China rebate tarifas dos EUA e estreita aliança com o Brasil para acelerar acordo com Mercosul
Pequim condena protecionismo de Washington e garante apoio à soberania brasileira, enquanto Lula e Xi Jinping discutem parcerias estratégicas para reduzir a dependência comercial do mercado americano.

O governo chinês manifestou forte oposição às novas barreiras tarifárias impostas pelos Estados Unidos, classificando as medidas como um retrocesso protecionista. Washington justificou as taxas de até 12,5% sob a alegação de combate ao trabalho degradante, argumento que Pequim classificou como infundado e hipócrita. Para o Ministério do Comércio da China, a Casa Branca utiliza investigações unilaterais para prejudicar diversos parceiros globais, incluindo o Brasil e a União Europeia.
A tensão diplomática se estende também ao campo da inovação. Pequim criticou a possibilidade de novas restrições americanas sobre o setor de inteligência artificial chinês, denunciando uma tentativa de hegemonia tecnológica por parte dos EUA. O governo asiático afirmou que adotará todas as medidas necessárias para proteger suas empresas contra o que chamou de perseguição e difamação, elevando o tom da disputa entre as duas maiores potências econômicas do mundo.
Diante desse cenário, a China intensificou o diálogo estratégico com o Brasil.
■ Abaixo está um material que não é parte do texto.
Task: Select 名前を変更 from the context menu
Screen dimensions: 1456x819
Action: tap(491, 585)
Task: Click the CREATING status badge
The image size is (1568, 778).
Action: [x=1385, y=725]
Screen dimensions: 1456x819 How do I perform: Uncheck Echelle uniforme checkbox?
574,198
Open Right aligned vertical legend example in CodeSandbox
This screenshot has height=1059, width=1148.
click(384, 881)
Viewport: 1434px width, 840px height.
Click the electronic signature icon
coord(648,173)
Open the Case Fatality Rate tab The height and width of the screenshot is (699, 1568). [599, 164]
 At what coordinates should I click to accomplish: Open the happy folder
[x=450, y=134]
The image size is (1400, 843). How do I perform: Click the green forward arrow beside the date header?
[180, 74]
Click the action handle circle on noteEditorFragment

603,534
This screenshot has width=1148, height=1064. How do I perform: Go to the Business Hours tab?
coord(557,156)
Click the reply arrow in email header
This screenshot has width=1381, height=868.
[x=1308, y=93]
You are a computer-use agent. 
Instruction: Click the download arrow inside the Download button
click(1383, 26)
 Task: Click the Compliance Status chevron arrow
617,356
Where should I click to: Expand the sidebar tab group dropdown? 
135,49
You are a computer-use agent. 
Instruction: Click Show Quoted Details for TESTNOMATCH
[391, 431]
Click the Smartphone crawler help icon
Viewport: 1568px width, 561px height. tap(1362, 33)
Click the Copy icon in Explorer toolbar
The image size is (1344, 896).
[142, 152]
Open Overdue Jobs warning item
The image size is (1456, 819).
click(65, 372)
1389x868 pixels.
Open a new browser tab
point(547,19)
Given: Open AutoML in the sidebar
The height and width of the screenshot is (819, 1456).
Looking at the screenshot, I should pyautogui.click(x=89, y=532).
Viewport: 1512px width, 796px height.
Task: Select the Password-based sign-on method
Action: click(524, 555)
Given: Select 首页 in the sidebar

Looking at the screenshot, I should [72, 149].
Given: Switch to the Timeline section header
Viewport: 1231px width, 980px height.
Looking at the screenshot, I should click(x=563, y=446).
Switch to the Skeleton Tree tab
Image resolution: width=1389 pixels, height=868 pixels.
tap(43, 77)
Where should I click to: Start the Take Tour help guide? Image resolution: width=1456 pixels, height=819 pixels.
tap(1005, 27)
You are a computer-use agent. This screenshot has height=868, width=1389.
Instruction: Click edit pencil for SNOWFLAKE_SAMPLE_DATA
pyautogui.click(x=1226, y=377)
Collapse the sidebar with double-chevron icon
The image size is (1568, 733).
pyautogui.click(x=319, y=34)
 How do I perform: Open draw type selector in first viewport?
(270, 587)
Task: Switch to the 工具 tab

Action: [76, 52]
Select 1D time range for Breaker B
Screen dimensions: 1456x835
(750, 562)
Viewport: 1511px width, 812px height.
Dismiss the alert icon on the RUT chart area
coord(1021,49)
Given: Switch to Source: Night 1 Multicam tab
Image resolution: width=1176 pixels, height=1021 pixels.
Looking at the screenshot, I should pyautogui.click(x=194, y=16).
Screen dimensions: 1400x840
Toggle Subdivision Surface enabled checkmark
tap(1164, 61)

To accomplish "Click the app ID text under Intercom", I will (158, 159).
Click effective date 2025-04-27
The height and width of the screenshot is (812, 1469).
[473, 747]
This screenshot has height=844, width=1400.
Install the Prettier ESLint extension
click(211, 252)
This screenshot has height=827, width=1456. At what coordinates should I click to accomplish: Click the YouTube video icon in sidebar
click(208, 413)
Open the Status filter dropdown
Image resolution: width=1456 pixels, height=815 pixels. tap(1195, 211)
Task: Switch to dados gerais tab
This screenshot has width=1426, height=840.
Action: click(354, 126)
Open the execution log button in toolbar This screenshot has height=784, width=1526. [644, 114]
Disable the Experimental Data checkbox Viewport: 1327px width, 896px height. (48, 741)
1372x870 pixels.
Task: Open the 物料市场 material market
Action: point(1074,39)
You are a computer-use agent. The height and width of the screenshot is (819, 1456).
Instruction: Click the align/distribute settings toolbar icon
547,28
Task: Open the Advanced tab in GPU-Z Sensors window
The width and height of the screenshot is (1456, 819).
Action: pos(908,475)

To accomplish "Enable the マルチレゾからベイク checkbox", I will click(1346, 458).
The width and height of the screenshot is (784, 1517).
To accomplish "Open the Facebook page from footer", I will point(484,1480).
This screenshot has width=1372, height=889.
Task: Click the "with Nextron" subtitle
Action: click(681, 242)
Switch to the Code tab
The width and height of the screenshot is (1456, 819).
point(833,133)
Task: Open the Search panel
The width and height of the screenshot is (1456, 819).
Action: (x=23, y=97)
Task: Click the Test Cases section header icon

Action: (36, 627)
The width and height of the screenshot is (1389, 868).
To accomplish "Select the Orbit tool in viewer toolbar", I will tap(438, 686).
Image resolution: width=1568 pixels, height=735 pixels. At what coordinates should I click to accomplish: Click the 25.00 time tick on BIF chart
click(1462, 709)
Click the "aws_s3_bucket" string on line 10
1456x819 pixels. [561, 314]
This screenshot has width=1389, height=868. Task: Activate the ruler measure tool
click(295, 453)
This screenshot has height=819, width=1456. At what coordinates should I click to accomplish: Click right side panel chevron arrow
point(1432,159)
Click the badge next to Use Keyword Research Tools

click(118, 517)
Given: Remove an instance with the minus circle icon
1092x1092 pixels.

Em longa conversa por telefone, o presidente Xi Jinping assegurou ao presidente Lula que apoia a autonomia brasileira contra qualquer tipo de interferência externa. O movimento reforça a posição do Brasil como um aliado fundamental na manutenção da estabilidade regional, especialmente em um momento em que as políticas econômicas de Donald Trump geram incertezas nos mercados internacionais.
Como resposta prática ao protecionismo, os dois mandatários decidiram priorizar as negociações para um acordo de livre comércio entre o Mercosul e a China. A estratégia busca diversificar os destinos das exportações e blindar as economias nacionais contra sanções unilaterais. Segundo o governo brasileiro, a meta é encontrar flexibilidades que permitam a integração do bloco sul-americano ao mercado chinês, fortalecendo a soberania econômica de ambos os países.